- Énoncé du problème: Dans tout le matériel ci-dessous, renommez « checkbox » en « check box », puis reproduisez-le sans aucune autre modification.

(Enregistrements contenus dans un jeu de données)
-------

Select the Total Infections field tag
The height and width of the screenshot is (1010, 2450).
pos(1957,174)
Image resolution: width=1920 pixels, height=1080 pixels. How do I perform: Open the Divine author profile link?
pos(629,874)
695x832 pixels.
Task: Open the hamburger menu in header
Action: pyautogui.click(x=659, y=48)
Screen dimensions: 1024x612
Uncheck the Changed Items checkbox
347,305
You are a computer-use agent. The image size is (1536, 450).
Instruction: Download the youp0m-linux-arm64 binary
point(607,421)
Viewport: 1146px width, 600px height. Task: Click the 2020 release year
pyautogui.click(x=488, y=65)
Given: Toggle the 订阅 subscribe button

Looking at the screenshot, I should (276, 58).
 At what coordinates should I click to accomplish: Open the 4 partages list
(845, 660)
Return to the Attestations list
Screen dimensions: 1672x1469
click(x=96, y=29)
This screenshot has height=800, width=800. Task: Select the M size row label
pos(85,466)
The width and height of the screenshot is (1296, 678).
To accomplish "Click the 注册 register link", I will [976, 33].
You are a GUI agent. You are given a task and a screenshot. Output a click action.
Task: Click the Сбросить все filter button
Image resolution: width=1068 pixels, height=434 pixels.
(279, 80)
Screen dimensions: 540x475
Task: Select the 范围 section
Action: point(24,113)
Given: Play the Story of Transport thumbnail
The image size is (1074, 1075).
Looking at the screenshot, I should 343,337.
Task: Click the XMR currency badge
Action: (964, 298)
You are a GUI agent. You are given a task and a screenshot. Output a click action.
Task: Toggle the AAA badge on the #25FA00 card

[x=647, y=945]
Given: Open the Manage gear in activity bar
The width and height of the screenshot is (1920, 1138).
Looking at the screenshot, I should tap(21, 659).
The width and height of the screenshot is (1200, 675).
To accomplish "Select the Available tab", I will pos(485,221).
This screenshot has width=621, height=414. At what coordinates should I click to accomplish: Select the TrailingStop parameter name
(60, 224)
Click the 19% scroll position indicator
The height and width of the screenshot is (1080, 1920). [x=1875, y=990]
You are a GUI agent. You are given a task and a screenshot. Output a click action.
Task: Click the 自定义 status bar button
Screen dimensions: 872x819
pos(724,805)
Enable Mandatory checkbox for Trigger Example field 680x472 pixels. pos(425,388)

-------

- Réponse rédigée:
Select the Total Infections field tag
The height and width of the screenshot is (1010, 2450).
pos(1957,174)
Image resolution: width=1920 pixels, height=1080 pixels. How do I perform: Open the Divine author profile link?
pos(629,874)
695x832 pixels.
Task: Open the hamburger menu in header
Action: pyautogui.click(x=659, y=48)
Screen dimensions: 1024x612
Uncheck the Changed Items check box
347,305
You are a computer-use agent. The image size is (1536, 450).
Instruction: Download the youp0m-linux-arm64 binary
point(607,421)
Viewport: 1146px width, 600px height. Task: Click the 2020 release year
pyautogui.click(x=488, y=65)
Given: Toggle the 订阅 subscribe button

Looking at the screenshot, I should (276, 58).
 At what coordinates should I click to accomplish: Open the 4 partages list
(845, 660)
Return to the Attestations list
Screen dimensions: 1672x1469
click(x=96, y=29)
This screenshot has height=800, width=800. Task: Select the M size row label
pos(85,466)
The width and height of the screenshot is (1296, 678).
To accomplish "Click the 注册 register link", I will [976, 33].
You are a GUI agent. You are given a task and a screenshot. Output a click action.
Task: Click the Сбросить все filter button
Image resolution: width=1068 pixels, height=434 pixels.
(279, 80)
Screen dimensions: 540x475
Task: Select the 范围 section
Action: point(24,113)
Given: Play the Story of Transport thumbnail
The image size is (1074, 1075).
Looking at the screenshot, I should 343,337.
Task: Click the XMR currency badge
Action: (964, 298)
You are a GUI agent. You are given a task and a screenshot. Output a click action.
Task: Toggle the AAA badge on the #25FA00 card

[x=647, y=945]
Given: Open the Manage gear in activity bar
The width and height of the screenshot is (1920, 1138).
Looking at the screenshot, I should tap(21, 659).
The width and height of the screenshot is (1200, 675).
To accomplish "Select the Available tab", I will pos(485,221).
This screenshot has width=621, height=414. At what coordinates should I click to accomplish: Select the TrailingStop parameter name
(60, 224)
Click the 19% scroll position indicator
The height and width of the screenshot is (1080, 1920). [x=1875, y=990]
You are a GUI agent. You are given a task and a screenshot. Output a click action.
Task: Click the 自定义 status bar button
Screen dimensions: 872x819
pos(724,805)
Enable Mandatory check box for Trigger Example field 680x472 pixels. pos(425,388)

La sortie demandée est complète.